The perpetrator of a deadly mass shooting on Halloween is still at large. Five people were killed at a party at an Airbnb in Orinda, California, outside San Francisco. Police have not announced any suspects. Airbnb said Monday that it was cracking down on unauthorized parties at its rentals. One hundred people were reportedly crammed into a space that fit only 13. “Everybody started running, scrambling,” a witness told the AP. “People were just collapsing.”

A private security company employed people barred from owning guns. G4S, the world’s largest private security company, has hired or retained at least 300 people with criminal convictions and other prohibiting factors, including domestic violence and commitment to a psychiatric facility, a USA Today/Milwaukee Journal Sentinel investigation found. Former G4S managers said staffing shortages prompted the company to loosen background screening standards. Most infamously, the perpetrator of the 2016 Pulse nightclub massacre worked for the company.

St. Louis’s Board of Aldermen passed a “lie-and-try” law. The measure requires federally licensed gun dealers to alert police whenever someone fails a gun background check. St. Louis is believed to be the first city in the country to enact such a rule, which some states have used to arrest people who are prohibited from owning firearms but have sought to acquire them.

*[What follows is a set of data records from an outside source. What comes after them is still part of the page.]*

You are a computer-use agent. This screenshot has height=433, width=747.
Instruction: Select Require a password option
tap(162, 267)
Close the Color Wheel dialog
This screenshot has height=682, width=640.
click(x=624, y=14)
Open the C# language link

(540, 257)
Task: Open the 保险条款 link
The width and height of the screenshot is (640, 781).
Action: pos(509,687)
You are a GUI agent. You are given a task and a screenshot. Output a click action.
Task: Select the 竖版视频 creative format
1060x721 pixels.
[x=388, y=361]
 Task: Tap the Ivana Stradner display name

Some parents are protesting NRA gun auctions held in schools. “What if a gun they raffled off at the school ended up in the hands of one of their students and they committed a terrible act?” the mother of a Kentucky school shooting victim told The Washington Post. The NRA Foundation generated $33 million last year from its gun auction program.

Maria Butina says the idea that she infiltrated the NRA to influence GOP politics is “nonsense.” In a “60 Minutes” interview, the self-styled Russian gun rights activist claimed her efforts to “establish friendship” between Russia and the U.S. “would be called social networking,” if not for her ethnicity. Butina was deported to Russia last week after serving 15 months in prison for acting as a foreign agent. One of the federal prosecutors who successfully tried Butina for being an unauthorized Russian agent called the interview “a masterpiece of disinformation.”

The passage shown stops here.